_Instructions to follow_
The records below are to be reproduced exactly, and no picture should appear in the copy.

____ Dataset records

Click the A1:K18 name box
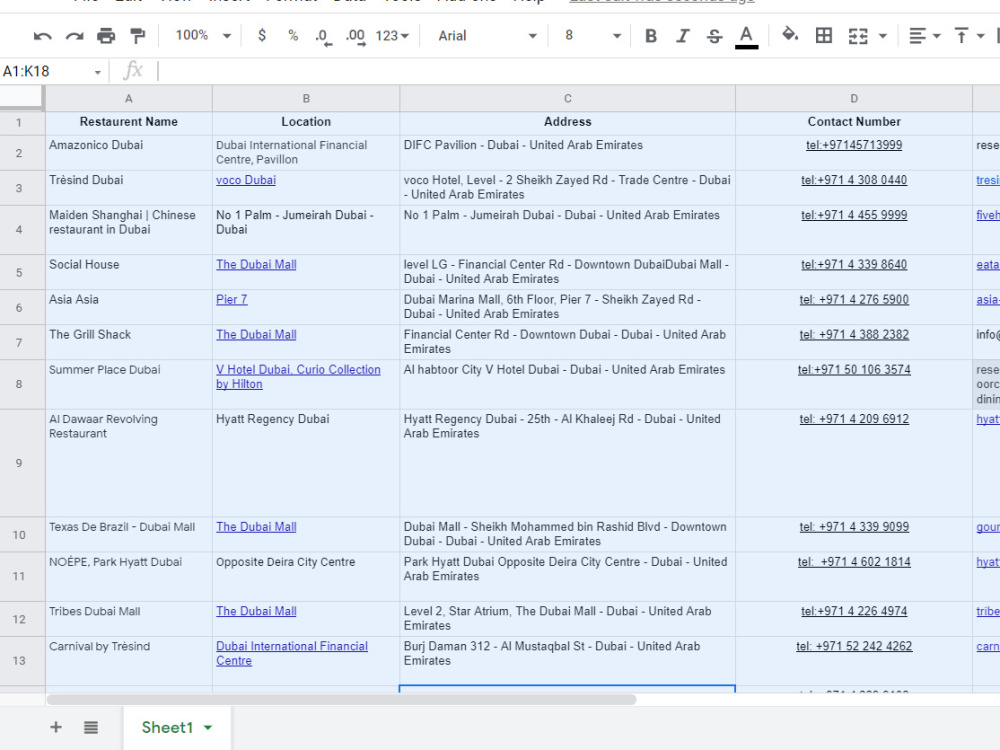This screenshot has width=1000, height=750. click(51, 71)
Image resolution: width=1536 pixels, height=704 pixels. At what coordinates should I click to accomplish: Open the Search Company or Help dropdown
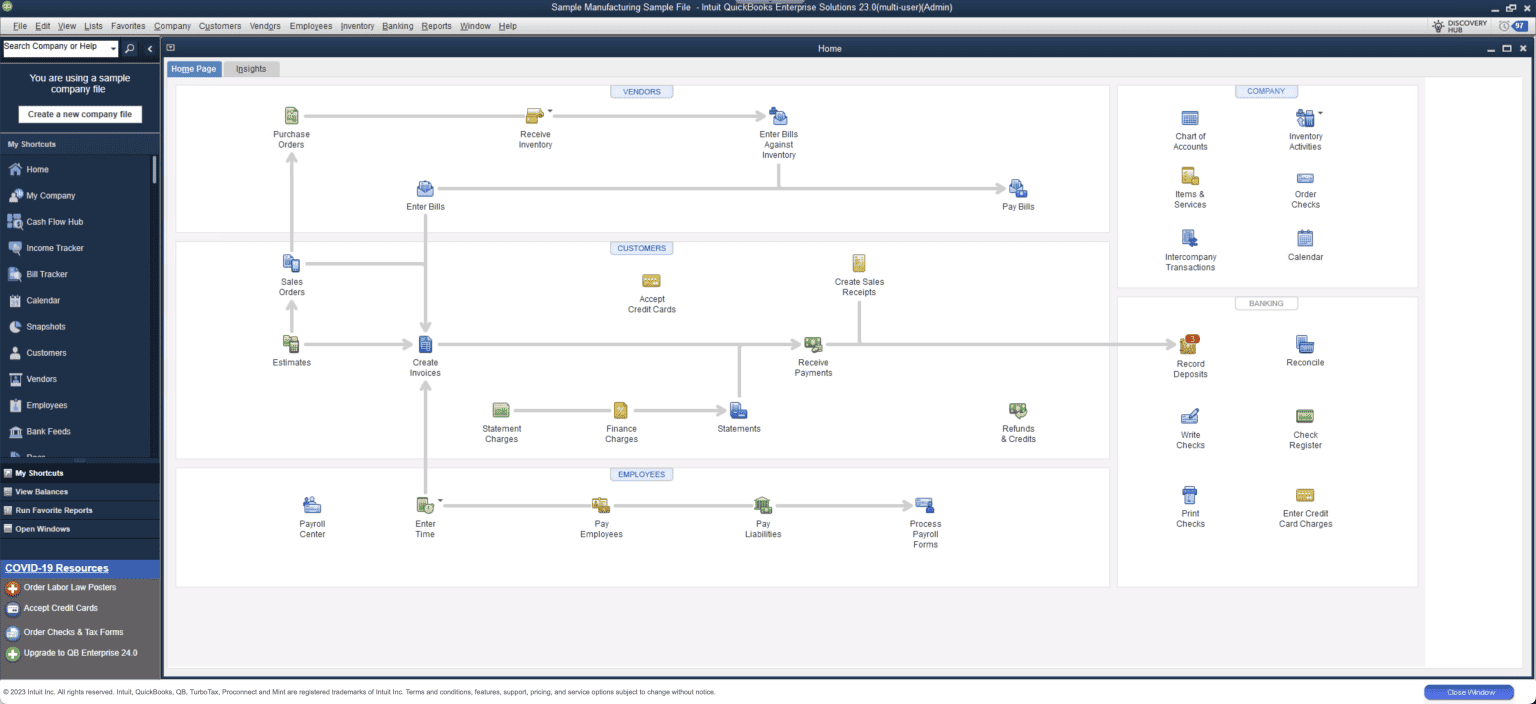coord(113,46)
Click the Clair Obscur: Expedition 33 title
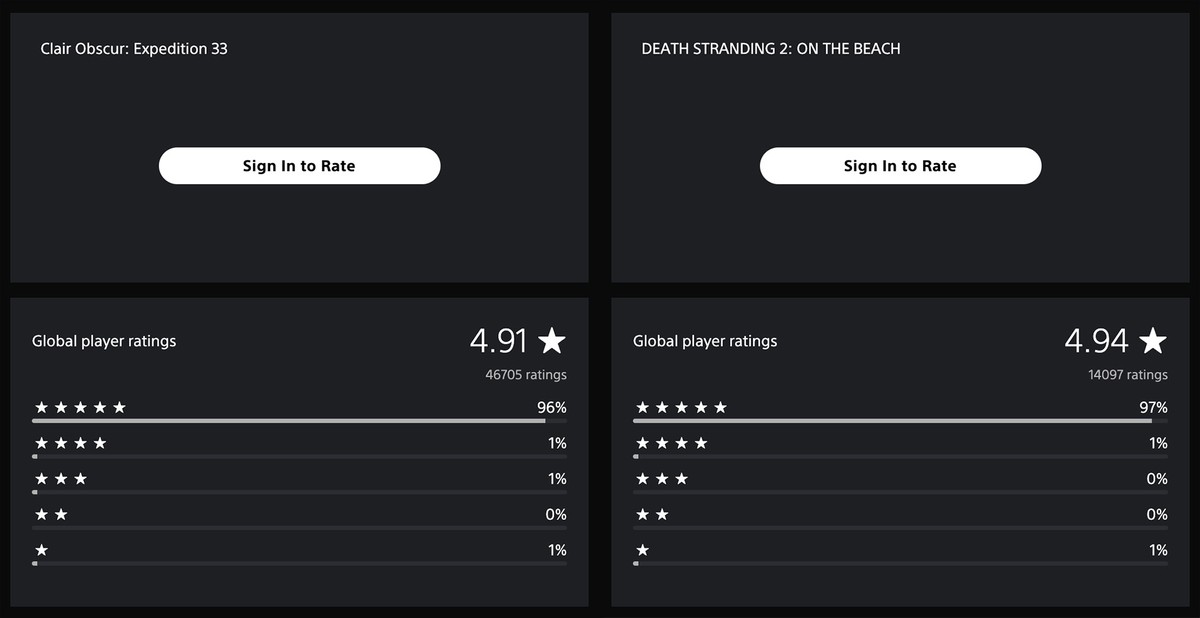The image size is (1200, 618). click(134, 48)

________

_Answer for the task_
Click the A1:K18 name box
This screenshot has width=1000, height=750. click(51, 71)
Image resolution: width=1536 pixels, height=704 pixels. At what coordinates should I click to accomplish: Open the Search Company or Help dropdown
coord(113,46)
Click the Clair Obscur: Expedition 33 title
The image size is (1200, 618). click(134, 48)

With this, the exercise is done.